As other searchers gathered around, Churchill wrapped the boy in a blanket.
"I gave him a granola bar. He downed that," he said. The rescuers then rushed the boy downhill to a happy, tearful reunion with his mother.
The barefoot boy was sitting in a redwood grove in an area that searchers had repeatedly tramped through -- but they had missed Aidan because his green shirt and tan shorts blended in with the wooded landscape.
Churchill said the tired, wet boy, who had wandered away from his Brookdale home while playing with his older siblings at about 6 p.m. Wednesday, had apparently been too weary to respond to people calling his name.
"I turned not even 20 yards from me, and the child was sitting right there in the wide open, blending right into the terrain," Churchill said, recounting how he'd found the boy barely 300 yards uphill from his home in a wooded ravine about 2:30 p.m. "I couldn't even see him when I looking at him. I just had to really focus and ... he's right there. He was just sitting there crying."
Later, at Dominican Hospital in Santa Cruz, Shonti Burke, Aidan's mother, thanked the hundreds of searchers and neighbors who had rallied to help find her son.
"On the behalf of my family from the darkest hours to the best day ever, I want to thank everybody," she said. "This is just the best ending we could have. Aidan is well. He's eating."
She said Aidan, who turns 4 in April, only had a bump on his head and some scratches on his abdomen. He was happily wolfing down a hamburger, fries and "double ice cream" in his hospital room. He was expected to be released to his parents Thursday night.
The happy ending capped an anxious hunt that began when Aidan disappeared Wednesday shortly before nightfall as he hunted for banana slugs with his siblings, Will, 8, and Sabrina, 7, and their dog outside the family home near Highway 9.
When the other children came in for dinner without Aidan, his mother frantically called 911, said Santa Cruz County sheriff's deputy Kim Allyn.

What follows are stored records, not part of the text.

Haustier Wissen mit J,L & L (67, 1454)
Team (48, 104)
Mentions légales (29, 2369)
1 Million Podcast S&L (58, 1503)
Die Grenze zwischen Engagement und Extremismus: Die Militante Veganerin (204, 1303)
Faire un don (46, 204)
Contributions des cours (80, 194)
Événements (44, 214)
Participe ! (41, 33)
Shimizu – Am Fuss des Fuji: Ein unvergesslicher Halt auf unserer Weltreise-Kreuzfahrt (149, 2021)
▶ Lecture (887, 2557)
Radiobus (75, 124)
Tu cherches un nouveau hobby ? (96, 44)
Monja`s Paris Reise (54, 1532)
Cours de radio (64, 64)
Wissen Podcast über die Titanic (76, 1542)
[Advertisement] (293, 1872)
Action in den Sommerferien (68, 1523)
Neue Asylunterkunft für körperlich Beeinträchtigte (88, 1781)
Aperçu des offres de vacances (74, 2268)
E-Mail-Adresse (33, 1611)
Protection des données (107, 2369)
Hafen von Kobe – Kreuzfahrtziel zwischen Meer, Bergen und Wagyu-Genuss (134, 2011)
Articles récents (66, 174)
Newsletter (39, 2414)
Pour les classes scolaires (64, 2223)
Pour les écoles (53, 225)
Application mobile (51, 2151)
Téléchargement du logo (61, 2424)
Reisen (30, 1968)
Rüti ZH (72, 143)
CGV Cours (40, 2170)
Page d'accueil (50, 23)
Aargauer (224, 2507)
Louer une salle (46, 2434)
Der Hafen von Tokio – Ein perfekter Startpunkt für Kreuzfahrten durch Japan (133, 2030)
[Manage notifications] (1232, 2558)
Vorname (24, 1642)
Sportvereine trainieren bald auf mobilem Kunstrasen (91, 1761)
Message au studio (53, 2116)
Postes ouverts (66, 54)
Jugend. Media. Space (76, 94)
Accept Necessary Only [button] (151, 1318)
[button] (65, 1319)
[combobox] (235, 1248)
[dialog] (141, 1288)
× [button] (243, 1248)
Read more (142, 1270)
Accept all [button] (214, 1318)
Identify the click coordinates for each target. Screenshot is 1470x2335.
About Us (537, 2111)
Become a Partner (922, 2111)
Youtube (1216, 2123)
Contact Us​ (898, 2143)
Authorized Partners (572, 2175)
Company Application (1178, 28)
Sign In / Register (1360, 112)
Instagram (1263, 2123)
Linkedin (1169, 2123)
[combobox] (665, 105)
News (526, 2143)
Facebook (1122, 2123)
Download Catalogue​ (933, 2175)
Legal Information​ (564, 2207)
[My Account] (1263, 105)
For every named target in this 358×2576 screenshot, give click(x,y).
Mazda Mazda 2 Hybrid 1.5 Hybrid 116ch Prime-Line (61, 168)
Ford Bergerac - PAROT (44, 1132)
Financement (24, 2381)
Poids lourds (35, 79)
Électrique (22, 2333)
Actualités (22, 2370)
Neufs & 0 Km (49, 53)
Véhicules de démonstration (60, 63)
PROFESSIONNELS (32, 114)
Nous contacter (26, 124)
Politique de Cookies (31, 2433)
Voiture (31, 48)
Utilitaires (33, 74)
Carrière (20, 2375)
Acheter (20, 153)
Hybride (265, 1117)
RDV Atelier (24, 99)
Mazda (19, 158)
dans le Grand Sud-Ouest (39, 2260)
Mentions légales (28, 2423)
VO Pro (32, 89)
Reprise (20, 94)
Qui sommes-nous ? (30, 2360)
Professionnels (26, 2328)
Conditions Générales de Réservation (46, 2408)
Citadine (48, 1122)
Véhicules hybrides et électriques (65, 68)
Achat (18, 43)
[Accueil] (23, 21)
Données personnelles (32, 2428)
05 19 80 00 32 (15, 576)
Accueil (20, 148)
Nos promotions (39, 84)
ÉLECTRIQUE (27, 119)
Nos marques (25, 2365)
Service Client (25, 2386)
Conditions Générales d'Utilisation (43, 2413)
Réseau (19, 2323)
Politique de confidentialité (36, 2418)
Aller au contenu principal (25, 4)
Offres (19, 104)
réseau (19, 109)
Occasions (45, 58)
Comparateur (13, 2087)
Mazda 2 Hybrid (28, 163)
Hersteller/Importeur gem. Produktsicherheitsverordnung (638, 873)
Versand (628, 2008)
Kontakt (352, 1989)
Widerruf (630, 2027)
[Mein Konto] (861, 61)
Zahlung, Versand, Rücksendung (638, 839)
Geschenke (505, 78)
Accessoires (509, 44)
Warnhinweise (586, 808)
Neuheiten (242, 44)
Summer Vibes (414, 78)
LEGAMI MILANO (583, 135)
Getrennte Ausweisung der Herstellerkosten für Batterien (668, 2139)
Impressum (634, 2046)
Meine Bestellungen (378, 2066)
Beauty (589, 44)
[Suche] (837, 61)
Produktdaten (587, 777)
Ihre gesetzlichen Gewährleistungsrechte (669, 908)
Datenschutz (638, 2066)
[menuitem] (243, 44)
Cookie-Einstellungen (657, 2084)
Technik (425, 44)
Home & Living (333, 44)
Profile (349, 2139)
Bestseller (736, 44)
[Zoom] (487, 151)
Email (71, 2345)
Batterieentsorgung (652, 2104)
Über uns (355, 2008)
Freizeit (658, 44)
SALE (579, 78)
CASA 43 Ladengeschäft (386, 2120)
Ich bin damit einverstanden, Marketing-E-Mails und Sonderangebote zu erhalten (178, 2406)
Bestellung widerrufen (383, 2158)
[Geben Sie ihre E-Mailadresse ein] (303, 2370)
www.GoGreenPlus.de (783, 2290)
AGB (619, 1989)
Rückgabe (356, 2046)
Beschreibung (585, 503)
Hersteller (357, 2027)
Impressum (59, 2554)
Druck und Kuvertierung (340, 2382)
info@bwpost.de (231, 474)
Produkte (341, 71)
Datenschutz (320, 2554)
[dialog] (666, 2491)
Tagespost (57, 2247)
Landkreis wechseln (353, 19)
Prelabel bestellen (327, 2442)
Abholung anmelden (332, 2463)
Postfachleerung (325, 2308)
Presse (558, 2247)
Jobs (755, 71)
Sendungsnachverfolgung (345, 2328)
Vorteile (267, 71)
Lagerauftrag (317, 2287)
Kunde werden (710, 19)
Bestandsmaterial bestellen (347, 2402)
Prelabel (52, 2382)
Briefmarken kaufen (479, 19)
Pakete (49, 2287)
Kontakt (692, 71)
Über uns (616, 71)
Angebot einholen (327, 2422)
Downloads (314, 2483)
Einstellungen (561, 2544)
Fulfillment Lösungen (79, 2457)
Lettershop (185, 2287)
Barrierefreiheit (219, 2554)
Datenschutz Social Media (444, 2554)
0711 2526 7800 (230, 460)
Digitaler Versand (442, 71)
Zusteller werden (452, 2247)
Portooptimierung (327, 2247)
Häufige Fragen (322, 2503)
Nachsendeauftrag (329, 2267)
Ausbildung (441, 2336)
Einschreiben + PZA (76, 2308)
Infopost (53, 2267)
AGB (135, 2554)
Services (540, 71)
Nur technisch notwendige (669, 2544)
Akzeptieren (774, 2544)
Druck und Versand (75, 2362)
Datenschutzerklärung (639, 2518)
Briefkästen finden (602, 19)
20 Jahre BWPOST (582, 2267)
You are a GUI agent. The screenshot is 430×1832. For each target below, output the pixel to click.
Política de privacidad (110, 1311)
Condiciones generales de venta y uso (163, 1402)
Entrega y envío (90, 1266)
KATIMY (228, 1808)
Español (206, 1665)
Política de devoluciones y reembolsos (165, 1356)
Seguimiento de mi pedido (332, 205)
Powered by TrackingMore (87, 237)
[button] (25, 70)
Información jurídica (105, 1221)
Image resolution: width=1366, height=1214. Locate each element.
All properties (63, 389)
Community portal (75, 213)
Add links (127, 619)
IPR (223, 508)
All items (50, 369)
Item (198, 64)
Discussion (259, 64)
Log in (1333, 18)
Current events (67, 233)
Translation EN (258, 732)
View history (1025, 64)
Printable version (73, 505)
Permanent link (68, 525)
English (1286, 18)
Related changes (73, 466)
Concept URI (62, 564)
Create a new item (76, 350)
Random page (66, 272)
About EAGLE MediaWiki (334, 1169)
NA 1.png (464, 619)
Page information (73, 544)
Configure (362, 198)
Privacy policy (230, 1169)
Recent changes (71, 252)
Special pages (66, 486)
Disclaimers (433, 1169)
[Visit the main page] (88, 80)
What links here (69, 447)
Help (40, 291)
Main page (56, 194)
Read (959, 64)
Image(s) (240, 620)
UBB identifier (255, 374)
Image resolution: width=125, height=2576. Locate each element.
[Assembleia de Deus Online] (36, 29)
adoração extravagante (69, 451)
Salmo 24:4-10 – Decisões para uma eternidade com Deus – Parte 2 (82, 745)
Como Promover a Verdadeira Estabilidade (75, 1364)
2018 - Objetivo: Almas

Search parties worked throughout the night Wednesday, and the effort mushroomed to about 200 trained members Thursday, including search and rescue teams from six counties. The California Highway Patrol and the Santa Cruz County sheriff's office each dispatched a helicopter to aid in the search, and swift-water rescue teams were exploring the nearby river.
Described as a "rough and tumble" boy, adventurous Aidan told his mom he went for a walk with the family's Doberman pinscher, named Ridge, but slipped on a soggy slope. An hour and a half after the boy was reported missing and deputies arrived, the parents grew alarmed when Ridge returned alone.
Shonti Burke, 31, said the boy appeared to have spent the night on the move. "He talked about walking across rocks, and then he said he was up on the ridge," Burke said. "He got kind of upset-looking when he said he had to sleep on the ground."
Authorities were ecstatic and relieved the boy was found, as a chilling downpour and looming nightfall raised concerns about whether the youngster could survive another night in the elements.
"Think of the odds, think of the weather and a barefoot 3-year-old boy out there all night," Allyn said. "I can't express enough how wonderful this is."
Said Churchill: "It's a great day for everybody who came out here walking the creeks, walking the hills" in search of the boy.
At the hospital, a reporter jokingly asked Shonti Burke whether the boy might get a satellite tracking gadget for his fourth birthday. Yes, the mom shot back, "and a whistle and compass and a cyclone fence."
However, she added: "We promised him he's not in trouble. He looked a little sheepish when we said, 'Daddy's on the way (to the hospital).' "
Geoff Burke, 34, who helped rescuers search for his son, arrived shortly with the rest of the family.
"He's smiling now," Shonti Burke said. "He's got his brother and his sister and all his grandparents there."
In the end, the mother could only say: "We are so grateful."